Not sure if this was posted here before: http://alphaideas.in/wp-content/uploads/2014/12/Teaching-Note-on-Unconventionality.pdf
The manufacturing facilities of Kitex about 12 miles outside Cochin adhere to the highest
standards of quality, safety, and social compliance in the world. It’s 4,000 workers (most of
whom are young women) enjoy a safe, hygienic, and comfortable environment. They also live
on the campus. Many of them come from villages more than 1,000 miles away. When they
arrive, they are often found to be malnourished. Kitex provides them with tasty, nutritious
food, which I ate when I visited the factory. I also got an opportunity, along with other
stockholders of the company, to see the superbly constructed and maintained factory premises
as well as the dormitories for the women workers.
It is here where Kitex excels. It’s fully compliant, large scale operation (the company can
manufacture about 250,000 pieces of infant-wear every day), its fair treatment of employees,
its focus on automation, and other factors gives it a low-cost advantage over its competitors
which is hard to replicate. For example, given its large business volume, the per-unit cost of
social compliance for Kitex is much smaller than that of thousands of sweatshops, most of
whom simply can’t afford to comply. Kitex will continue to gain market share from them
because— thanks to its low cost advantage — it can charge the same price for its products
than it’s non-compliant competitors and yet earn healthy profit margins.
Another source of Kitex’s competitive advantage is high switching costs for its customers.

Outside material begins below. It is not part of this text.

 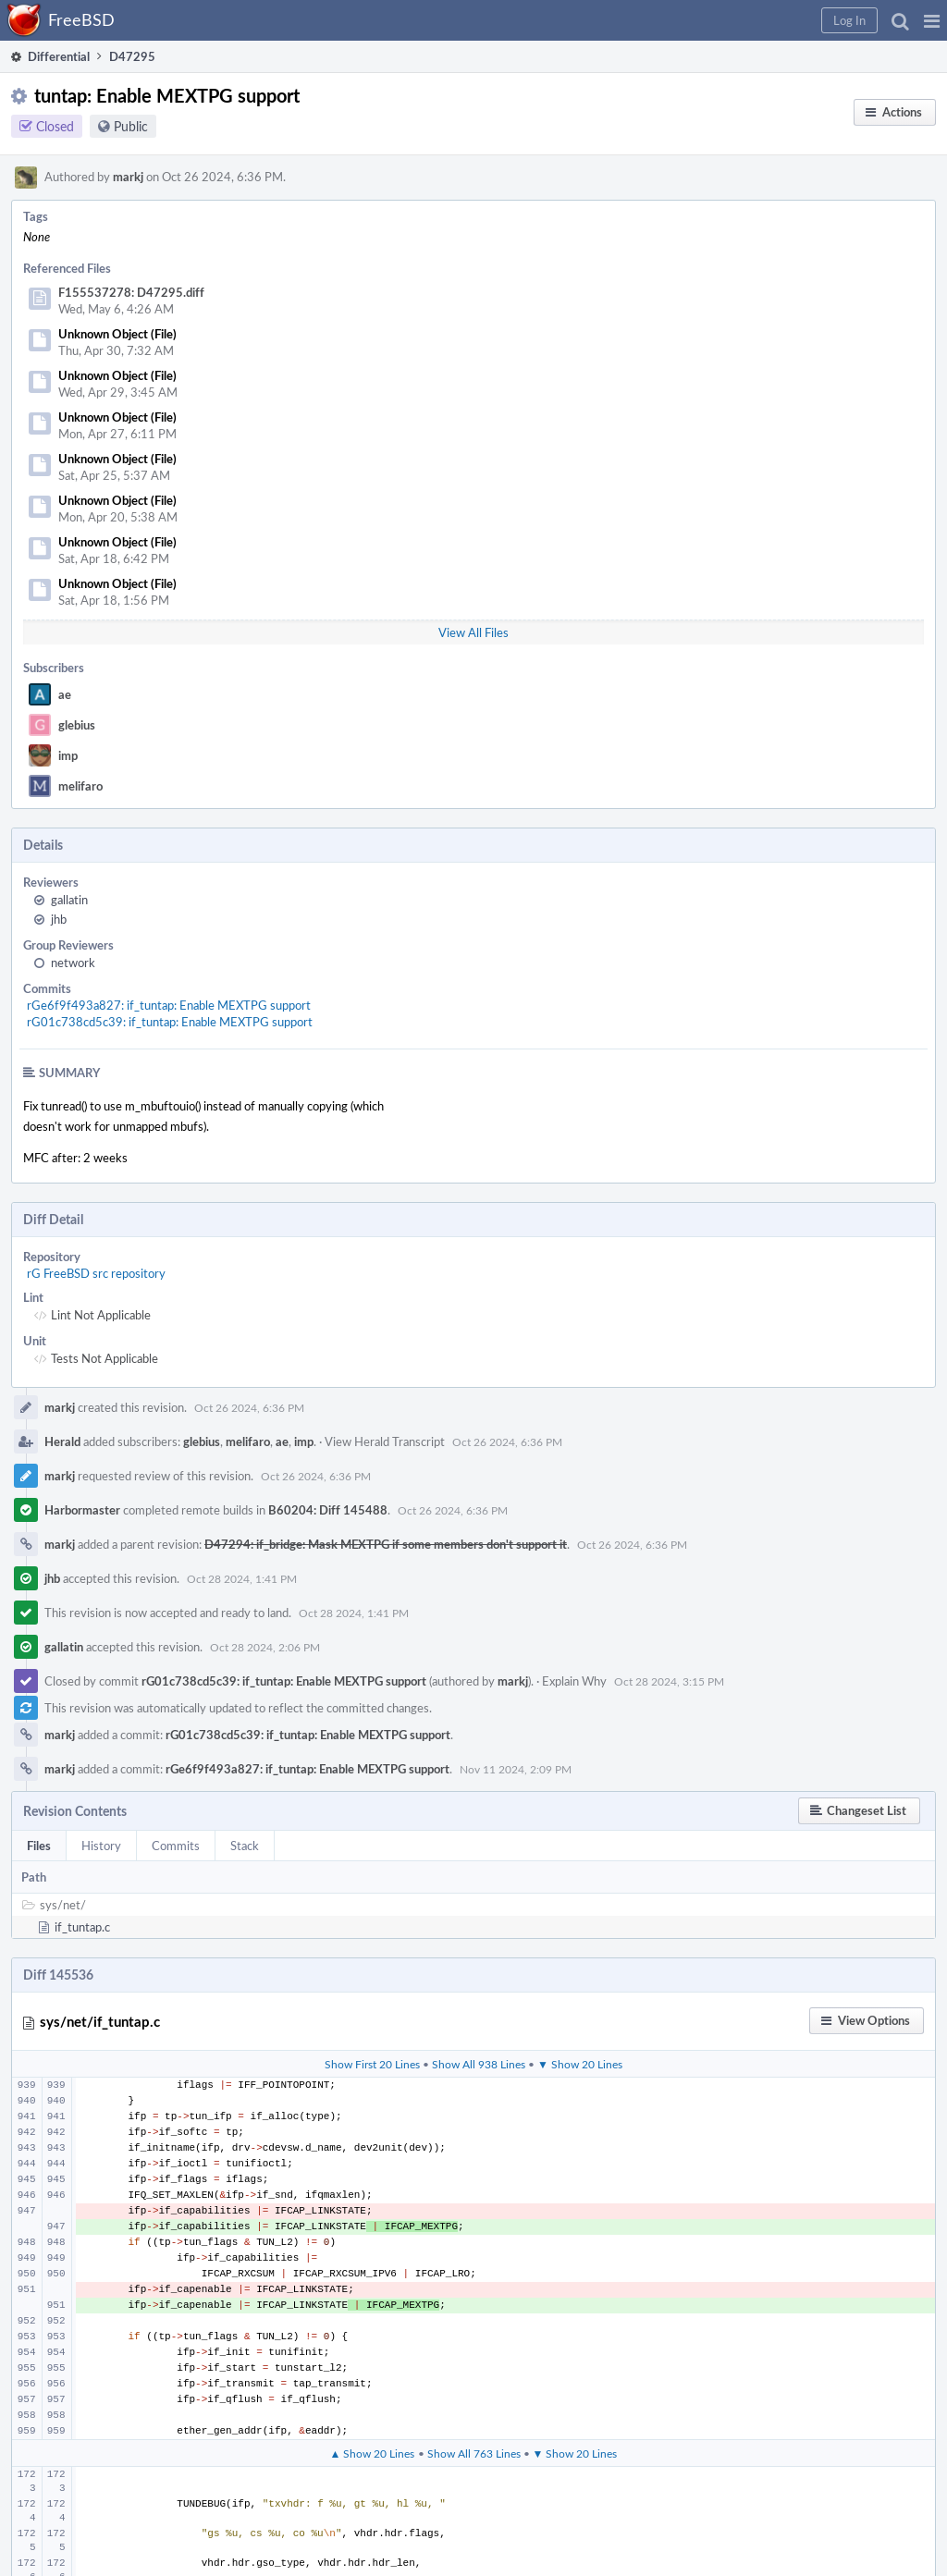 What do you see at coordinates (80, 786) in the screenshot?
I see `melifaro` at bounding box center [80, 786].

Large buyers of garments spend significant amount of time and resources in selecting and
approving vendors. Once a vendor has been selected and approved, then so long as it’s
compliant with quality, safety, and social compliance standards, its very difficult and costly to
switch to another vendor just to save some money.
Besides, there aren’t very many vendors like Kitex out there. There are only 12 companies
of comparable size in the world which can meet the business volume requirements of large
buyers without compromising on quality and safety standards. Kitex is one of them and is
likely to become much larger in the future as its clients give it a higher proportion of their total
sourcing requirements. For example, Carter’s, which is just one of Kitex clients buys garments
worth $1.5 billion every year, while the aggregate revenues of Kitex for FY14 were only about
$75 million. The Annual Report of Carter’s for 2013 states: “We source products internationally, primarily from Asia. One sourcing agent currently manages approximately 70% of our inventory purchases… Our goal is to shift the mix of our direct sourcing from approximately 30% in fiscal 2013 to 50% by 2017 in an effort to improve the performance of our supply chain.”
As gigantic customers like Carter’s, Toys“R”Us, Gerber, and The Children’s Place divert
more of their sourcing requirements to Kitex, I expect the company’s revenues and earnings
to grow manifold over the next decade.